Беннет помолчал, потом спросил:
– Вам известно понятие - конец истории? Наши философы предсказали его добрых сто лет назад, в конце двадцатого века. Они напророчили, что история закончится с повсеместной победой демократии и свободного предпринимательства. Философам следовало добавить сюда еще и бессмертие, уже в то время было ясно, куда идет наука. Они не додумали, жизнь их поправила. И сейчас можно уверенно сказать: через несколько десятков лет, когда умрут последние подопечные, родившиеся перед самой войной, долгожданный конец истории, наконец, настанет. Собственно, он уже наступил для большинства бессмертных обитателей Земли. Как вы считаете, многие из них помнят об этих стариках, доживающих в протекторатах и лагерях?… Вот именно! В лучшем случае наши бессмертные краем уха слышали о том, что существуют спецслужбы ООН, нечто вроде санитаров или ассенизаторов, которые где-то за горизонтом цивилизованного мира все еще копаются в последних людских отбросах минувшего. Вас не шокирует такое сравнение, мистер Фомин?
– Ну, не знаю…
– А я горжусь своей службой, - сказал Беннет. - Кто-то напоследок должен сделать и такую работу. И я не огорчен тем, что какой-нибудь простой обыватель из Нью-Йорка, Токио, Москвы или Сантьяго о нас, бедных ассенизаторах, не думает.

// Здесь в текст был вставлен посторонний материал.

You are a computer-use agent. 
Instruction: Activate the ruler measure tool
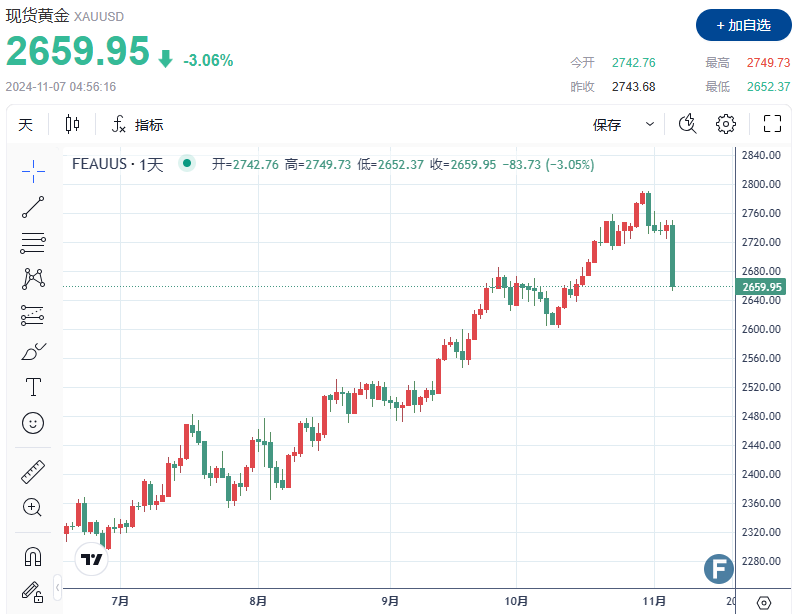click(x=33, y=471)
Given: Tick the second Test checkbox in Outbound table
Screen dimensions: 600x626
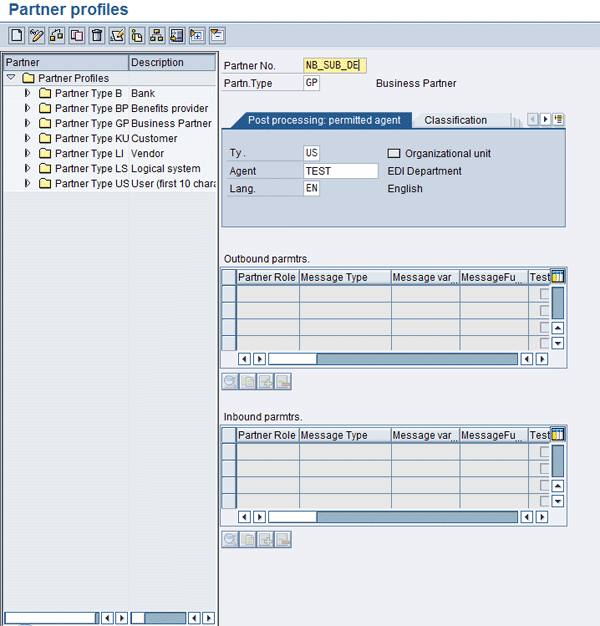Looking at the screenshot, I should (x=544, y=310).
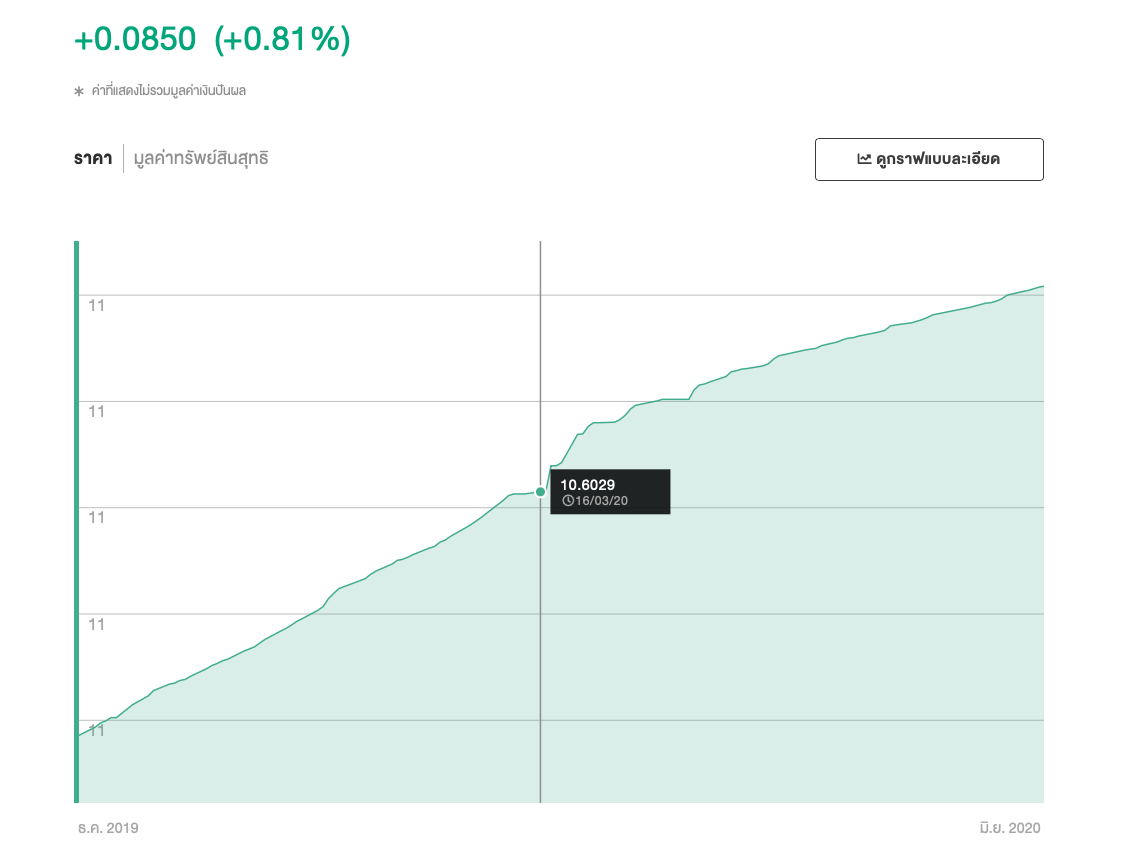Screen dimensions: 1137x866
Task: Click the 10.6029 value in the tooltip
Action: 588,484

А просто живет - без всяких социальных, национальных, религиозных потрясений. Живет на мирной планете, с однородной правовой системой, с условными границами, со свободным перемещением людей, капиталов, потоков информации. Живет, почти не старея, не испытывая страха перед болезнями и смертью. Да, мистер Фомин, это - конец истории!
Встреча с советом старейшин не произвела на меня никакого впечатления. В небольшом зале несколько десятков стариков (кстати, показавшихся мне куда более моложавыми, чем те, что слонялись по лагерным улицам) по очереди что-то говорили Беннету. Разговор шел по-арабски. Беннет слушал автоматический перевод, прижимая к уху "карманник", и через него отвечал старикам. Я тоже мог бы включить свой "карманник", но мне было неинтересно.
Интересное началось после совета старейшин, когда мы вышли оттуда и Беннет внезапно предложил:
– Давайте, отпустим машину и вернемся пешком.
– Пешком, через лагерь?!
Беннет с любопытством, сверху вниз посмотрел на меня:
– Вы, кажется, боитесь, мистер Фомин?
– Не настолько, чтобы забыть о своих обязанностях. Если не ошибаюсь, я должен вас охранять? Где прикажете маршировать, впереди вас или сзади?
– Просто идите рядом. Но не забывайте поглядывать по сторонам.
И мы пошли. Никакого удовольствия от прогулки я, разумеется, не получал. То, что я испытывал, не хочется называть страхом, но мне определенно было не по себе. Одно дело проезжать по лагерным улицам в герметичной машине с непробиваемыми стеклами и совсем иное - шагать ничем не защищенным в потоке здешних обитателей. Мы с Беннетом были слишком заметны. Я физически чувствовал, как волна узнавания катится перед нами, заставляя стариков подопечных (и что они только шляются туда-сюда?), подобно теням, соскальзывать с нашего пути. Расступаясь, они подчеркнуто не смотрели в нашу сторону, и все-таки я кожей ощущал, как они наблюдают за нами. Я ловил их шелестящие, гаснущие с нашим приближением обрывки разговоров. Я вдыхал особенный запах лагеря, в котором тоскливая кислота старческого пота и легкая резь дезинфекции смешивались с ароматами цветочных посадок, пряными испарениями какой-то еды, горячим кофейным духом. Если история действительно кончалась, она кончалась этим странным запахом - обреченной, истекающей жизни.